While the global appetite for transition investing varies by region, there is a shared focus on sectors that align with long-term structural shifts, such as energy transition and digital connectivity. HNW investors are particularly attracted to infrastructure-related sectors, with a preference for core-plus and value-add infrastructure strategies that offer strong income and inflation protection.
In the U.S., tax law changes and political uncertainties are influencing portfolio diversification, leading to increased interest in infrastructure to hedge inflation and growth risks. European and other developed markets, on the other hand, may differ in regulatory drivers and investment vehicles but are likely to see parallel trends in infrastructure and transition investing.
The economic cost of inaction on climate change is already visible, with damage from global natural disasters totalling $380bn in 2023. Investors are not just looking at sustainable trends for altruistic reasons but for trends that are also focused on financial materiality.
Transition finance is more than a niche offering for Standard Chartered. The bank has committed to mobilizing $300bn in green and transition finance by 2030. Koh and her team are increasing education efforts to close the understanding gap, as only 15% of investors fully understand the concept of transition investing.
Despite the challenges, 87% of HNWIs now have an appetite for such investments. In the UAE, positive societal and environmental outcomes lead, with financial returns and personal values tied in second. Many of these investors built their fortunes in sectors like manufacturing, energy, and heavy industry, which are under pressure to decarbonize.
In Mainland China, environmental and social impact is the leading driver, followed by returns and compliance with social norms.
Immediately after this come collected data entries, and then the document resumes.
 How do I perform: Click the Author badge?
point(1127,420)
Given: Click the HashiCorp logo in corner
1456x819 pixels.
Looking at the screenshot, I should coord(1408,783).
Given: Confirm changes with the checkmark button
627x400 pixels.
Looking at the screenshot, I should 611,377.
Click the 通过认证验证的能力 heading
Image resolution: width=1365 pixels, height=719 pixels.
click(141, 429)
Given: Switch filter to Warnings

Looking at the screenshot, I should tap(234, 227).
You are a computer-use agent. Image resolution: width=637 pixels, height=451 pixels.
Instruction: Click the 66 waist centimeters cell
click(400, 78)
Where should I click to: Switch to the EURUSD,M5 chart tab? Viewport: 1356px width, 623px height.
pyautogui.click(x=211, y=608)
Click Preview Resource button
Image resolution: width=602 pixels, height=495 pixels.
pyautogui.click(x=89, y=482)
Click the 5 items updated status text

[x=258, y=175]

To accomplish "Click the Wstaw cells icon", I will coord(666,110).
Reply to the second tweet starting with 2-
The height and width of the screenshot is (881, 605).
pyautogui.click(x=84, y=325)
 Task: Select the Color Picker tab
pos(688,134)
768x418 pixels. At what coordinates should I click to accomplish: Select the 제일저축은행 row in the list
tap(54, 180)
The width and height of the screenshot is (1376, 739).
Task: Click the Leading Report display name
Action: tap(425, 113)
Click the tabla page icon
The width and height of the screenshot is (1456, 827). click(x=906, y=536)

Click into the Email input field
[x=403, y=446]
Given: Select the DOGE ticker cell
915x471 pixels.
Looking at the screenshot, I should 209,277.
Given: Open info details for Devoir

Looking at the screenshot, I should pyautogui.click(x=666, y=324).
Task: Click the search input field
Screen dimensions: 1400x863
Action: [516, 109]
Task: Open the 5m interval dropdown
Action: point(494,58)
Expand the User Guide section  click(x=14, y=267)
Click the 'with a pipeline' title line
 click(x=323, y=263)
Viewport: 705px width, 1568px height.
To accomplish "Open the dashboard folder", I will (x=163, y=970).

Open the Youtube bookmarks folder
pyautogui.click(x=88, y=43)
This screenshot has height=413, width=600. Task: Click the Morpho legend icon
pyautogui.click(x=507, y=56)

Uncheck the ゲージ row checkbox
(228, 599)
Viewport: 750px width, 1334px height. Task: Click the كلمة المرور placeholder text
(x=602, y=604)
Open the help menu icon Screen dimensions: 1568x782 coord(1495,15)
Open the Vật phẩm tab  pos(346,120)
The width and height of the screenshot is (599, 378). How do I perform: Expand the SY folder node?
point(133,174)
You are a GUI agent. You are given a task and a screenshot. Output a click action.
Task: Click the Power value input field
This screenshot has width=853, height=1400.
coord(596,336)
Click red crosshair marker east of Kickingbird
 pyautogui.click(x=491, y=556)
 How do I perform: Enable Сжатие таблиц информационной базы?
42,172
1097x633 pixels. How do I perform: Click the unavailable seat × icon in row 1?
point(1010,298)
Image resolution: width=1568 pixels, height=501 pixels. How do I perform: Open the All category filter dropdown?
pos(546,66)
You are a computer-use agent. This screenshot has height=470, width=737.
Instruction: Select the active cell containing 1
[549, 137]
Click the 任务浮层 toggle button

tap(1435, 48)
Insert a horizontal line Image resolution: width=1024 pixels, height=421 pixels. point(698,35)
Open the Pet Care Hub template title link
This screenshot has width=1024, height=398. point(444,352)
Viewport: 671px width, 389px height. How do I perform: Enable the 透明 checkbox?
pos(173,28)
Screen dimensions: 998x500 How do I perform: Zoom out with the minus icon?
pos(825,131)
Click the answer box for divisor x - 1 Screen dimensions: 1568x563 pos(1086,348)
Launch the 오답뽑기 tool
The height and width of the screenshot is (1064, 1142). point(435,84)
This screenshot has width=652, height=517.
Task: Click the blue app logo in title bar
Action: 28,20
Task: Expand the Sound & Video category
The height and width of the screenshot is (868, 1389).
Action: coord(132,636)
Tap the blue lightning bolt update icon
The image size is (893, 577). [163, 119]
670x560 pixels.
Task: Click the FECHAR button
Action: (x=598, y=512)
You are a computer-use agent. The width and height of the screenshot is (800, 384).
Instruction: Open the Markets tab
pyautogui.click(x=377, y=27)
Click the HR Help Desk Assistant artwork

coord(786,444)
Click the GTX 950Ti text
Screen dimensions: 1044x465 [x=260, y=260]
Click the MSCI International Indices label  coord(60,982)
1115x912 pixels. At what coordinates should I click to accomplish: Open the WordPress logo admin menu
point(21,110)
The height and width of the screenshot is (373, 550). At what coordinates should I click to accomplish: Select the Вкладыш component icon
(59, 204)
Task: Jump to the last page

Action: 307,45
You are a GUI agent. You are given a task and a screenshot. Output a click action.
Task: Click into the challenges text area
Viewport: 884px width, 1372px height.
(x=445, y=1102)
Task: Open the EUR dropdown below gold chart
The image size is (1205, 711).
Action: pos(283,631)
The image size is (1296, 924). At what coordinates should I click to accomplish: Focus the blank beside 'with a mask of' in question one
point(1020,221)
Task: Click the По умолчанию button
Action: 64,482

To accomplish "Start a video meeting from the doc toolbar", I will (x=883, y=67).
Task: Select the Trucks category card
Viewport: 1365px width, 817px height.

Investor interest is particularly strong in low-emissions fuels, carbon capture and storage (CCS), and green hydrogen.
In the UAE, one of the top barriers to transition investing is access, with 36% citing limited availability of suitable investment products. However, the growing secondary markets, including private infrastructure and equity secondaries, are providing liquidity and access to mature, cash-generating assets, appealing to investors managing portfolio allocations and seeking reduced blind-pool risk.
In the UK, the East Coast Cluster aims to capture and store up to 4 million tonnes of CO2 annually by 2030. In Hong Kong, personal values and improved returns are the top motivators, followed by social and environmental impact.
As the world moves towards a low-carbon economy, high-net-worth investors are increasingly directing capital towards transition investing, ensuring their portfolios are prepared for a world where carbon prices, regulatory changes, and shifting consumer demands could reshape industries overnight. The financial and societal opportunities from transition investing could be vast over the next decade.